The three basic levels you can set destination URLs are keyword, Adgroup, and Ad.

Action: Changing Keyword & Adgroup Destination URLs.

Effect: The next time the Google ad bot crawls your ad it will go to your new destination URL and use on page factors to determine if your quality score should be changed. If the landing page has not changed then your quality score will not adjust and your ads should continue to rank as they have been.

Optimization: Try to set destination URLs on a keyword or Adgroup level. Only update destination URLs when absolutely necessary. If you need to implement new destination URLs create a test Adgroup.

(Test Adgroup: Pause the Adgroup you want to make changes to. Create an identical Adgroup and change the factors you want to test. If everything tests out okay update the original Adgroup and un-pause it. Pause or delete the test Adgroup.)
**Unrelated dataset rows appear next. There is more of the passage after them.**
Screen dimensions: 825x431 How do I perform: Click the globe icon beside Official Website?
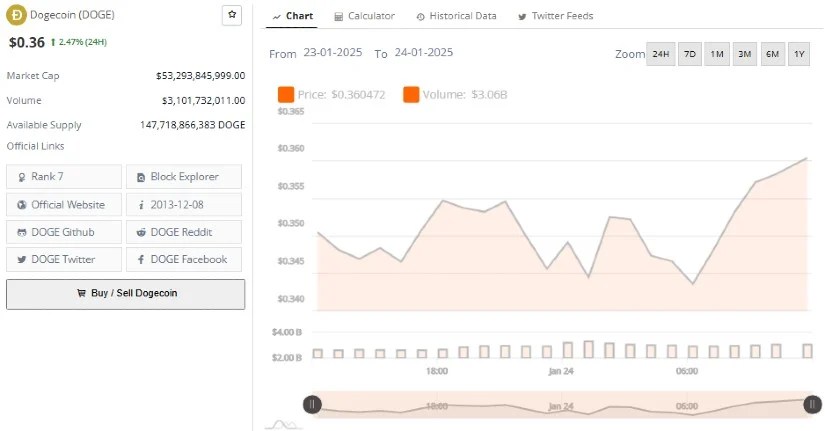click(22, 204)
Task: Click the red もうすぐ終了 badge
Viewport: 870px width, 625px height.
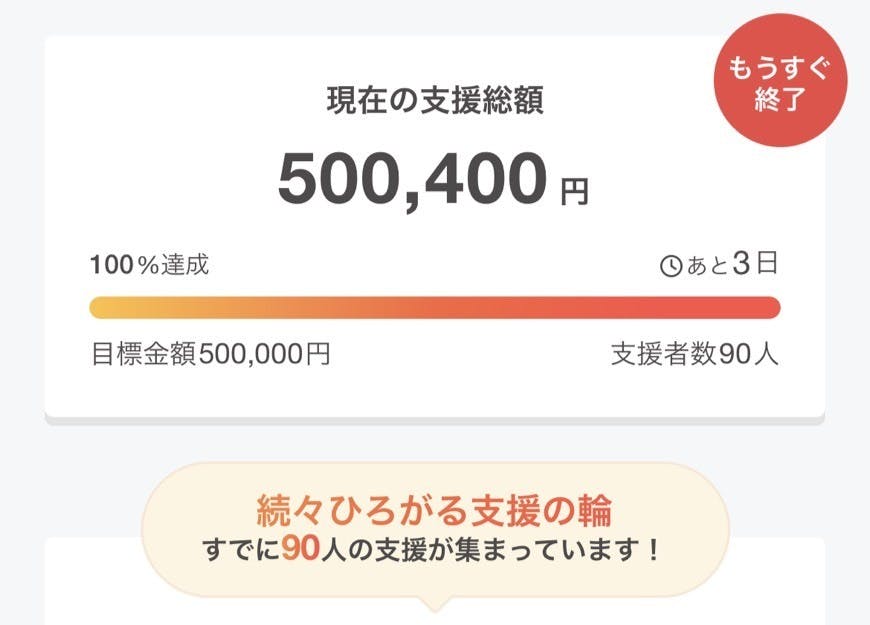Action: coord(780,86)
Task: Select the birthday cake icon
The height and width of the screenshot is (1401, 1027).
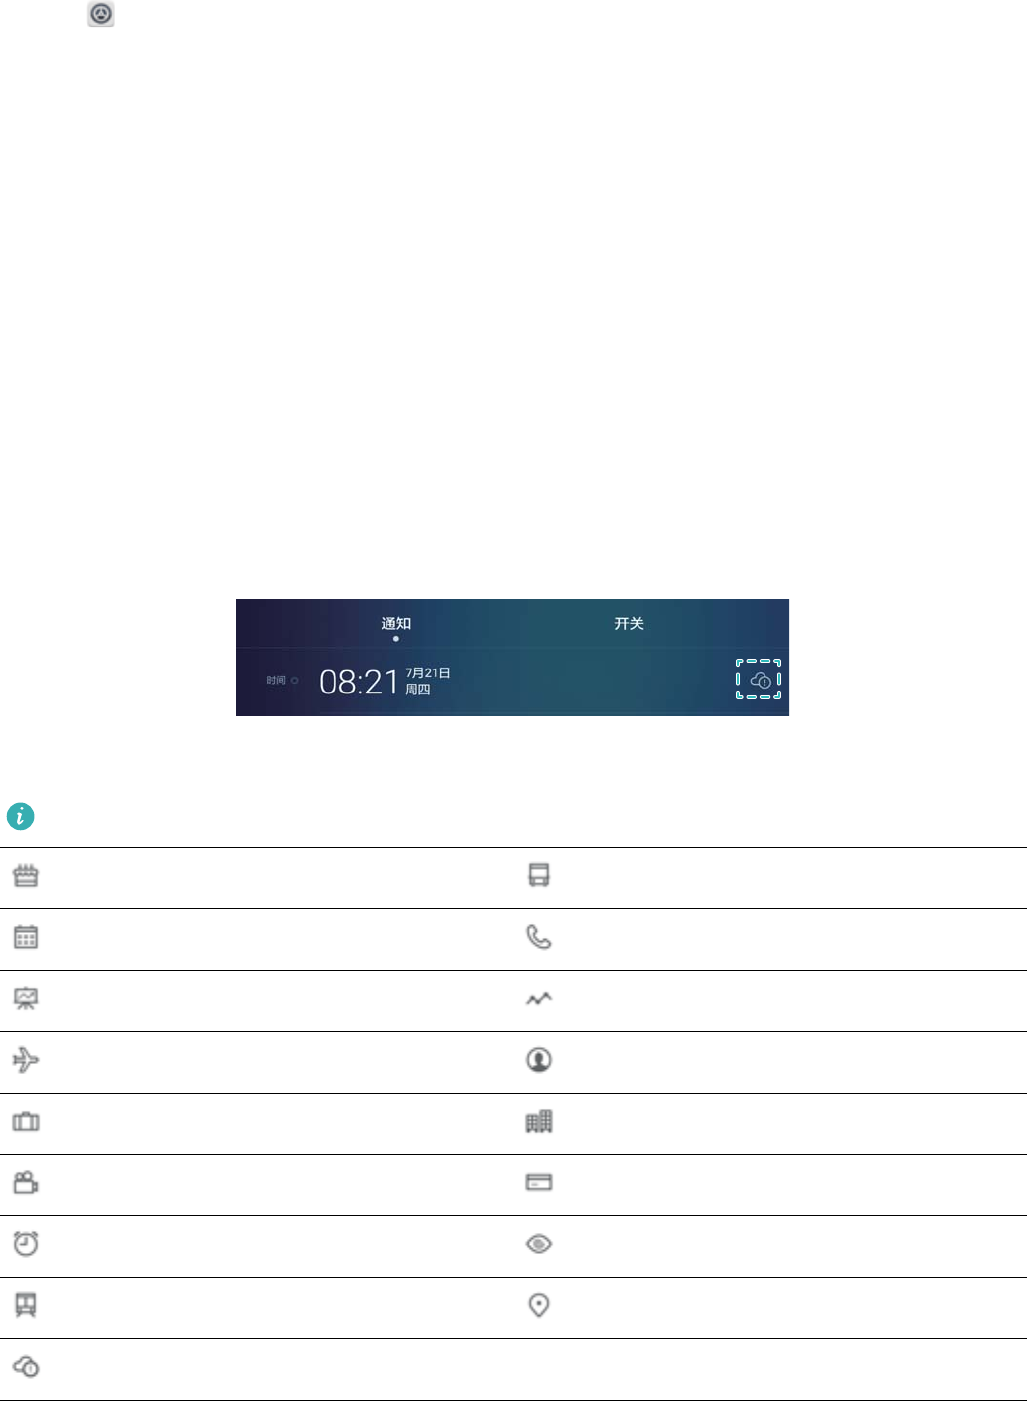Action: pos(26,876)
Action: Changing Ad Destination URLs

Effect: Your ad will be viewed as a new ad and all previous CTR history will be lost. The algorithm will still use factors like your keyword and Adgroup CTR history to help determine your quality score and your rankings, but you will lose data associated with the ad itself.

Optimization: Avoid changing destination URLs on the ad level at all costs. If you need to update the destination URLs on the ad level create a test Adgroup.

Changing Copy

Updating your campaign may also include updating your ad copy or landing page copy.

Action: Updating landing page copy or changing landing page.

Effect: Any changes made to your landing pages will change your quality score and possibly effect your rankings.

Optimization: Use a test Adgroup to check the effectiveness of your landing page changes.

Action: Updating ad copy.

Effect: All CTR history with the ad will be lost. CTR history on the keyword and Adgroup level will still be used to rank your ad.

Optimization: This can be the most frustrating aspect of optimizing for algorithmic based ad ranking. Even if you make minute changes to an ad like adding an explanation point or comma your ad is effectively starting from scratch. This can be especially problematic if you have to change a certain aspect of your ad from time to time.

Say for example that you are advertising a piece of software. Your ad reads "Comes with 5 features". As you ad features you need to change the ad accordingly ("comes with 6 features, comes with 10 features, etc.). Each time you change your ad the ad starts from scratch and you may have problems regaining ranking.

In these types of scenarios I like to create neutral ads in each Adgroup which don't include the variable ("comes with lots of features!"). When I update the ads that do include the variable I have to start from scratch on those ads; however, because I have a variable neutral version I have an ad with CTR history to help me rank for my target phrases as my variable based ads start to build CTR history and rank on their own.

Understanding how changes to your campaigns effect your ad rankings is an important part of optimizing how you manage your search CPC accounts. The key to updating any campaign is the test Adgroup strategy I described earlier in this post. Pausing a successful Adgroup and creating a test Adgroup allows you to back out of any changes and go back to the more successful model at any time.